# 本文
Clinical Study of Parotid Tumors
1999
耳下腺腫瘍は画像診断法の進歩や, 耳鼻咽喉科, 頭頸部外科医の耳下腺腫瘍に対する認識の向上などで, 近年増加傾向にある. 今回我々は, 当教室20年間の耳下腺腫瘤の変遷および臨床統計の検討を行った. 対象は1977年1月から1996年12月までに耳下腺腫瘤に対し外科的治療を施行された633例である. これを前期10年間と後期10年間に分けて検討した. 病理組織分類ではWarthin腫瘍の症例数が前期に比べ後期では増加傾向を示した. 一方mucoepidermoid carcinomaは以前の報告に比べ約4分の1の発生率であった. 腫瘤の存在部位としては, 良性疾患の場合浅葉に存在するものが多いが, 悪性疾患の場合両葉にまたがって存在するものが多く認められた. 随伴症状としては, 顔面神経麻痺や疼痛をきたしているものは, 悪性疾患に多く認められた. 術前の顔面神経麻痺は, 良性・悪性とも術後改善を認めなかった. 術後合併症としての顔面神経麻痺やFrey症候群は, 良性で17.8%, 悪性で18.3%であり, いずれも他の報告と比べ低率であった.悪性疾患の予後については, 1985年から1994年までの10年間の症例について検討した. 5年生存率は76.1%で他の報告と比べ良好であったが, 死亡症例がいずれもhigh grade malignancyであり, 今後これらの制御が5年生存率を向上させる要因であると推察した.

# 練習のねらい
耳下腺腫瘍の本文のうち、「Clinical Study of」から「grade malignancyであり, 今後これらの制御が5年生存率を向上させる要因であると推察した.」までの部分を一字一句変えずに書き出してください。

# 抜き出した資料
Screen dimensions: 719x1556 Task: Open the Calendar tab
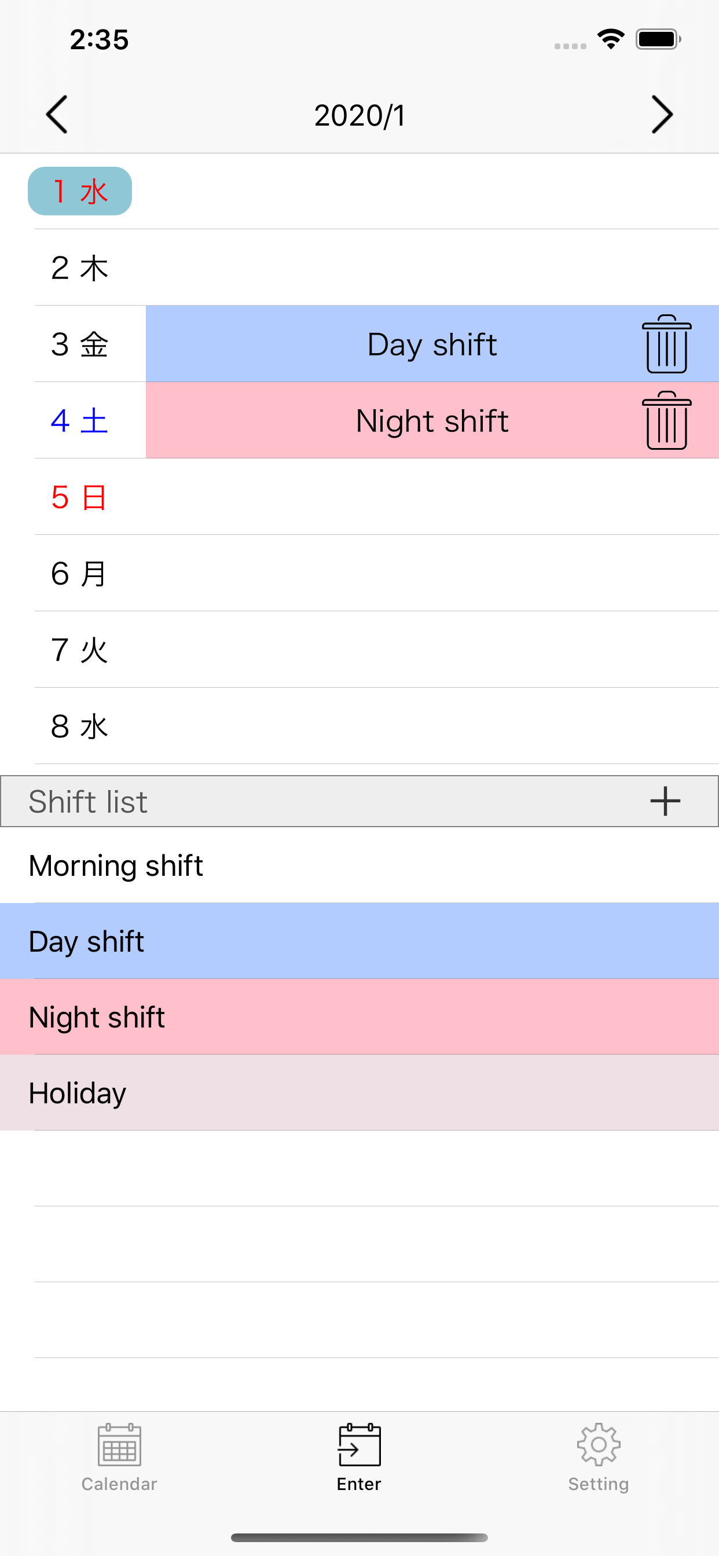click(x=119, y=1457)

---

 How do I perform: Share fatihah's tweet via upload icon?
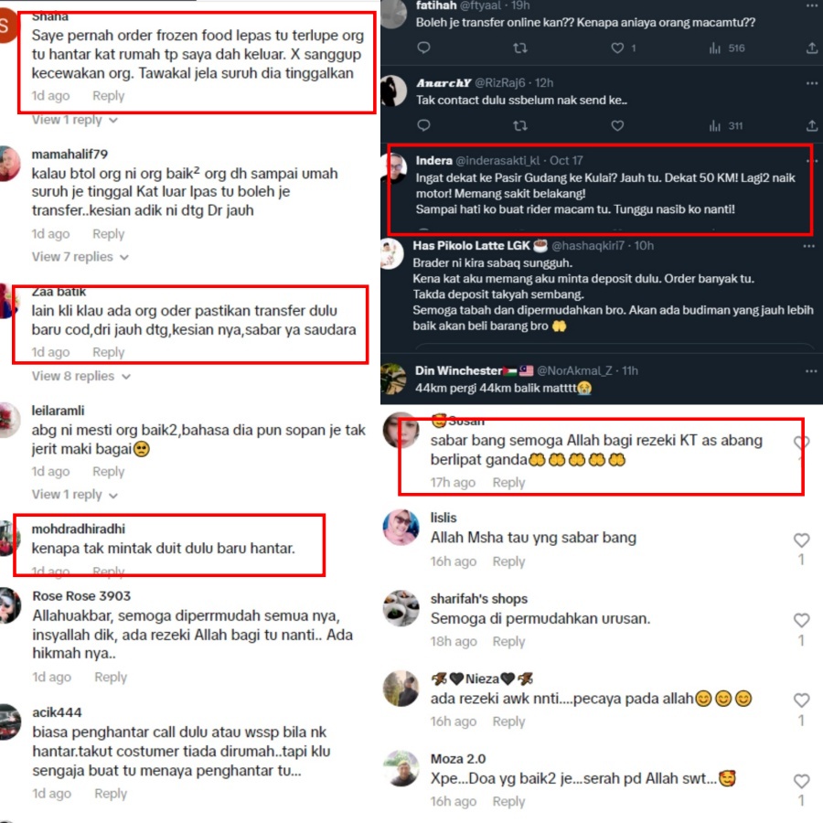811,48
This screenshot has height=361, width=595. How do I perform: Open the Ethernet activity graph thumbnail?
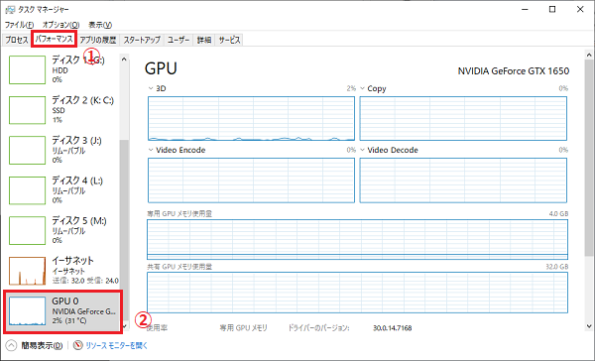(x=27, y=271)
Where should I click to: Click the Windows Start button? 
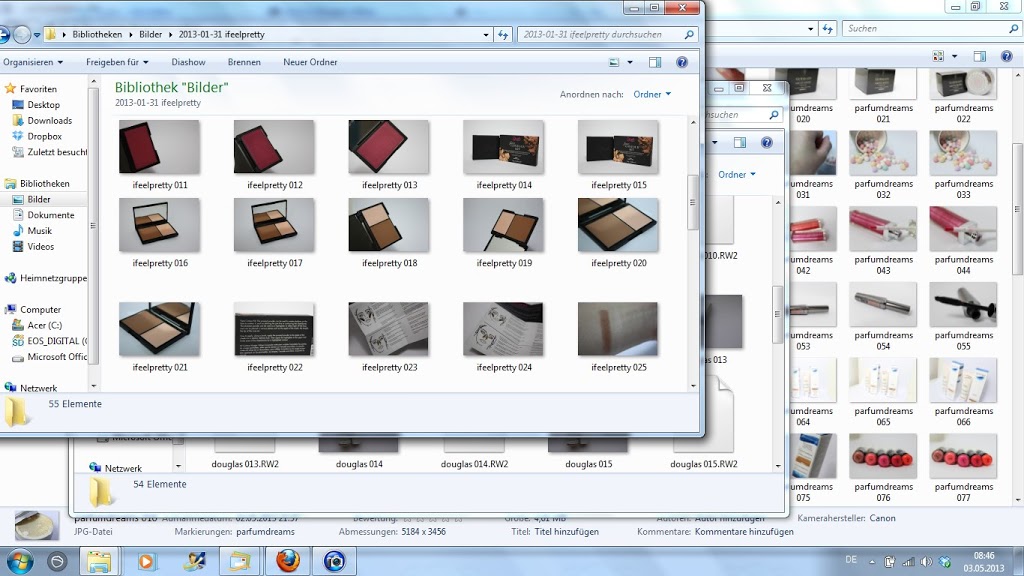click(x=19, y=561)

==

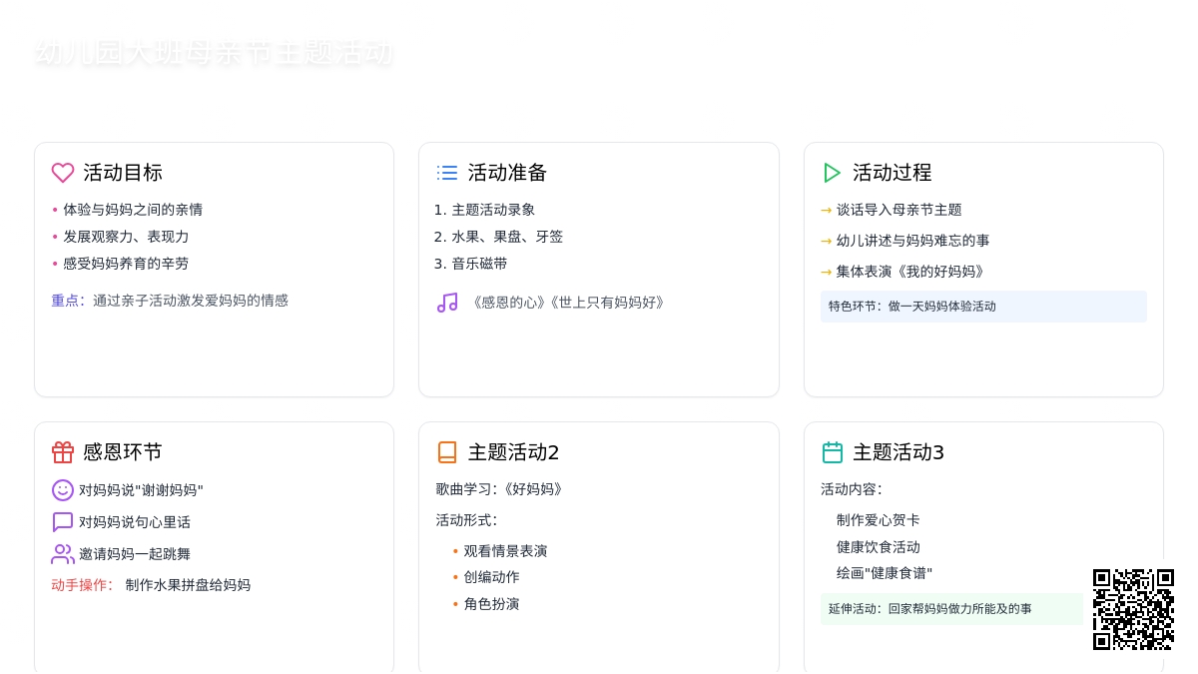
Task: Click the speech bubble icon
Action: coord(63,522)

# 問題の答え
Clinical Study of Parotid Tumors
1999
耳下腺腫瘍は画像診断法の進歩や, 耳鼻咽喉科, 頭頸部外科医の耳下腺腫瘍に対する認識の向上などで, 近年増加傾向にある. 今回我々は, 当教室20年間の耳下腺腫瘤の変遷および臨床統計の検討を行った. 対象は1977年1月から1996年12月までに耳下腺腫瘤に対し外科的治療を施行された633例である. これを前期10年間と後期10年間に分けて検討した. 病理組織分類ではWarthin腫瘍の症例数が前期に比べ後期では増加傾向を示した. 一方mucoepidermoid carcinomaは以前の報告に比べ約4分の1の発生率であった. 腫瘤の存在部位としては, 良性疾患の場合浅葉に存在するものが多いが, 悪性疾患の場合両葉にまたがって存在するものが多く認められた. 随伴症状としては, 顔面神経麻痺や疼痛をきたしているものは, 悪性疾患に多く認められた. 術前の顔面神経麻痺は, 良性・悪性とも術後改善を認めなかった. 術後合併症としての顔面神経麻痺やFrey症候群は, 良性で17.8%, 悪性で18.3%であり, いずれも他の報告と比べ低率であった.悪性疾患の予後については, 1985年から1994年までの10年間の症例について検討した. 5年生存率は76.1%で他の報告と比べ良好であったが, 死亡症例がいずれもhigh grade malignancyであり, 今後これらの制御が5年生存率を向上させる要因であると推察した.